As it waits to hear whether the grand jury will indict officer Darren Wilson in the death of unarmed black teenager Michael Brown, Ferguson is preparing for the worst: that the grand jury will decide not to indict Wilson, leading to more outrage and unrest in the streets of Ferguson.*
* St. Louis County Police have ordered 0,000 in new equipment, including riot helmets, shields, teargas, grenades, batons, pepper balls, and CS sting grenades.
* St. Louis Police Chief Sam Dotson has ordered $325,000 in undisclosed equipment to use on protestors.
* Ferguson police have asked for a no-fly zone over Ferguson, to keep the media out. Only police helicopters and commercial flights will be allowed.
* Gun sales have spiked in Ferguson. One gun shop saw a 700 percent increase in sales.
Speculation over further unrest misses the point that the anger and frustration seen in Ferguson is much bigger than the death of Michael Brown or the indictment of Darren Wilson.

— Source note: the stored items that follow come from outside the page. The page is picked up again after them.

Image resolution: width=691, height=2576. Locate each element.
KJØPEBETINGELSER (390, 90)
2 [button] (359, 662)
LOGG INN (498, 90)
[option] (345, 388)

As one, young Ferguson protestor put it, Michael Brown was just the final straw.
“We could just say Brown was the final straw; it was the straw that broke the camel’s back,” said Victoria Donaldson, 26, of St. Louis. “So until they fix that problem where young black men are being shot down or killed — not even young black men, just black men in general — are being completely disrespected and being treated like animals till the point of death, until that changes it will continue to be something that just upsets us.”
Ferguson was a city of stark racial disparities long before Michael Brown’s death.
But the story of how it got that way isn’t what we’ve been told in the media, as Richard Rothstein points out in his report, The Making of Ferguson: Public Policies at the Root of its Troubles. Media outlets blamed “white flight” for flipping inner-ring suburbs like Ferguson from white to black, and the private prejudices of white homeowners for keeping outer-ring suburbs white. “A more powerful cause,” Rothstein writes, “is the explicit intents of federal, state, and local governments to create racially segregated metropolises.”
Starting in the Jim Crow era, city planning councils prevented “colored people” from moving into “finer residential districts,” and designated areas in, or adjacent to black neighborhoods for industrial development, and using industrial areas as a buffer between back and white neighborhoods. Black neighborhood were denied public services — like streetlights, garbage collection, access to municipal water. Government policy effectively turned those neighborhoods into slums. White homeowners came to associate blacks with slum dwelling, leading to problems when black families tried to buy homes in white neighborhoods.
By the 30s and 40s, cities began clearing slums to use for “better and higher purposes,” like building waterfront development, highway exchanges, and universities. Meanwhile, the when the New Deal built the first public housing in America, the Public Works Administration’s (PWA) “neighborhood composition rule” perpetuated municipal segregationist policies, by stipulating that public housing project could not alter the racial composition of the neighborhoods where they were built. The PWA even segregated its work crews across the country.
Blacks were pushed into areas like Ferguson. Meanwhile, whites moved to outer-suburbs, where restrictive covenants prohibited white homeowners from selling to blacks. These covenants began as private commitments between neighbors, but were soon adopted by real estate boards. The Federal Housing Administration (FHA) subsidized the mass production of suburbs, but would not guarantee loans to blacks.
By the 1950s, government policies had depopulated central cities of whites, and blacks replaced whites in public housing projects, like St. Louis’ infamous Pruitt-Igoe towers.
Most of the government policies Rothstein cites were no longer in place by the early 1970s. But as Ta-Nehisi Coates explained on Bill Moyers’ program, the consequences outlived the policies themselves.
It wasn’t just housing policy. Rothstein writes that government support of a segregated labor market supplemented racist housing policies, and “prevented most African-American families from acquiring the economic strength to move into middle class neighborhoods,” even if they’d been allowed to.
Again, the economic consequences are still with us, as Sherrliyn Ifill pointed out during EPI’s “The Making of Ferguson” forum.
None of this is likely to be discussed in the event of unrest after the Ferguson grand jury’s decision is announced. It was once well-known history, but it has been conveniently forgotten in favor of easy answers that blame “white flight” and a “culture of poverty” for the disparities that led to despair that exploded into outrage on the streets of Ferguson.
Preparing for outrage and injustice will not save Ferguson, or prevent the next city that’s “one dead black teenager away” from becoming “the next Ferguson.” Nor will, for that matter, an indictment. Nothing will truly prevent “the next Ferguson” until we decide to prepare for justice, by undoing the damage done by decades of policies that went into the making of Ferguson, and cities like it across the country.